CodexBloom - Programming Q&A Platform

scenarios when attempting to apply PCA using `prcomp` on a large dataset with missing values

šŸ‘€ Views: 69 šŸ’¬ Answers: 1 šŸ“… Created: 2025-06-10
R PCA imputation data-cleaning

Could someone explain I'm writing unit tests and I'm converting an old project and I've spent hours debugging this and I'm working on a project and hit a roadblock..... I'm trying to perform Principal Component Analysis (PCA) using the `prcomp` function in R on a dataset with around 10,000 observations and 300 variables. However, I keep running into issues due to missing values in my data. When I run the following code: ```r # Load necessary libraries library(tidyverse) # Simulated dataset with NA values set.seed(123) data <- as.data.frame(matrix(rnorm(1000000), ncol=300)) data[sample(1:10000, 500), sample(1:300, 5)] <- NA # Introduce NA values # Attempting PCA pca_result <- prcomp(data, center = TRUE, scale. = TRUE) ``` I receive the following behavior message: ``` behavior in cov.wt(x, wt = weights, ...): 'x' must be numeric ``` I've tried to handle the missing values using different approaches, such as using `na.omit(data)` and `imputeTS::na_mean(data)`, but I’m not sure how to properly integrate these methods into the PCA step. Also, I would like to retain as much information as possible from the dataset without losing too many rows.
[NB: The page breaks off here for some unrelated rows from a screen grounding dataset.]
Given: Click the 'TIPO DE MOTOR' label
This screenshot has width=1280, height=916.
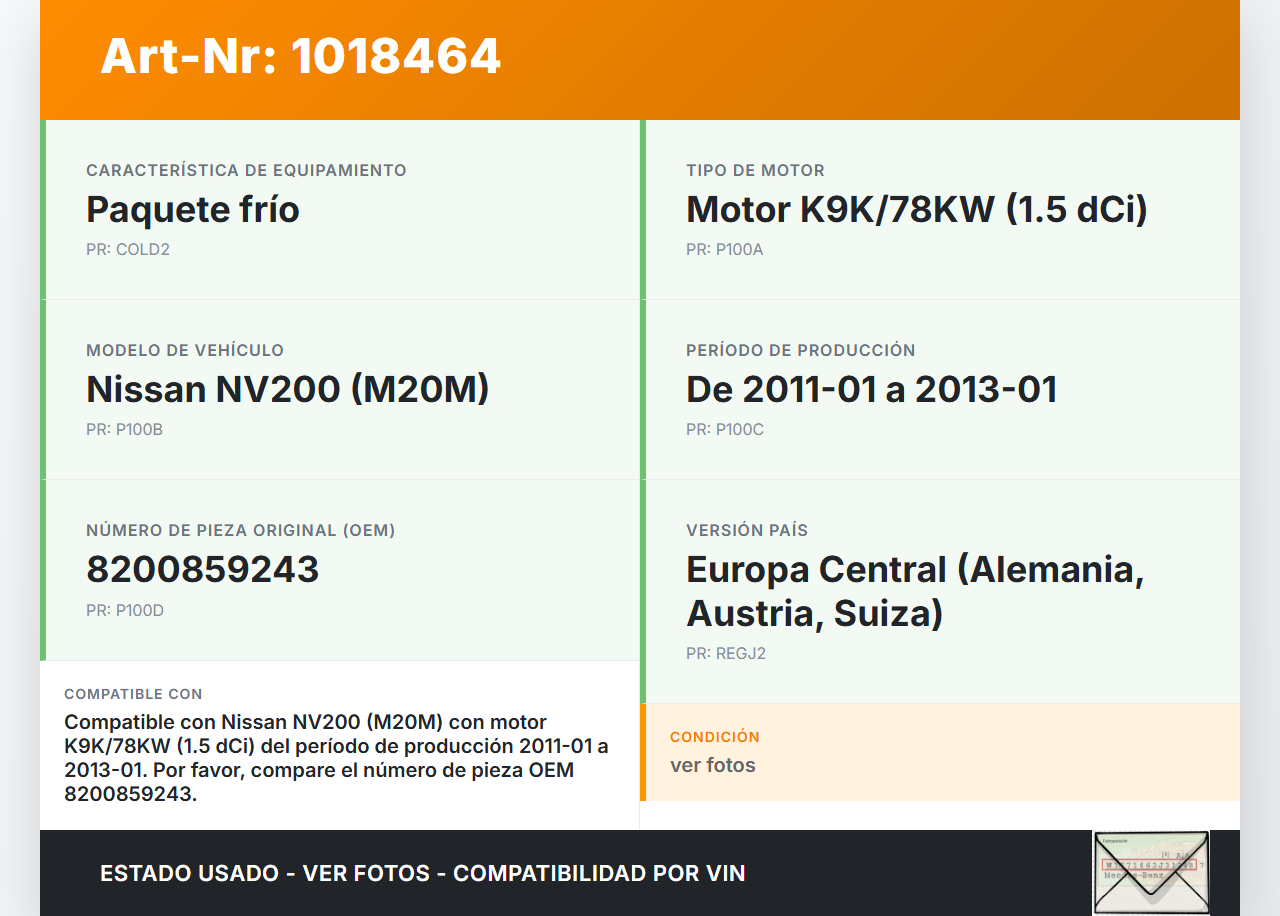Looking at the screenshot, I should click(755, 170).
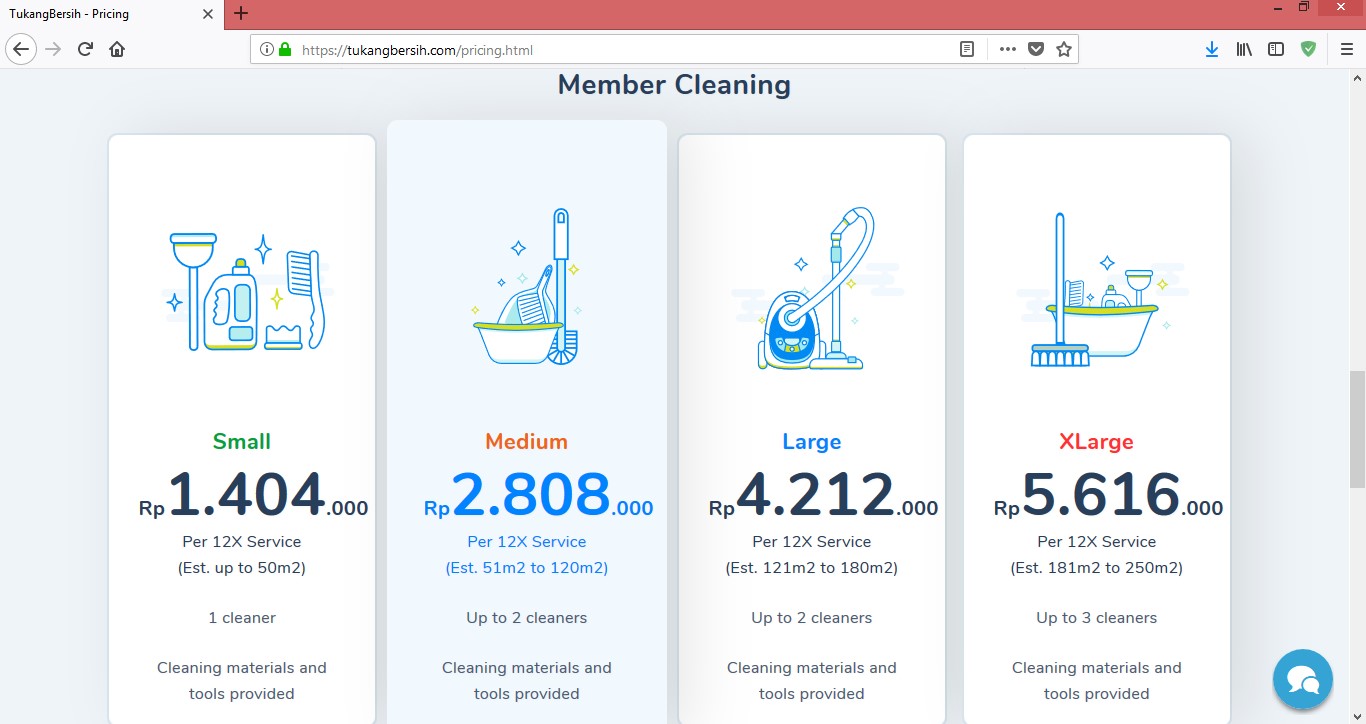The height and width of the screenshot is (724, 1366).
Task: Save to Pocket icon in address bar
Action: coord(1036,49)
What is the best practice for addressing missing values in this context? Should I use imputation, or is there a better method to prepare my data for PCA? I would appreciate any insights or examples on how to handle this effectively, especially for larger datasets. I'm currently using R version 4.2.2. How would you solve this? I'm developing on CentOS with R. The stack includes R and several other technologies. Is there a simpler solution I'm overlooking? I'm coming from a different tech stack and learning R. Any suggestions would be helpful. My development environment is Windows 10.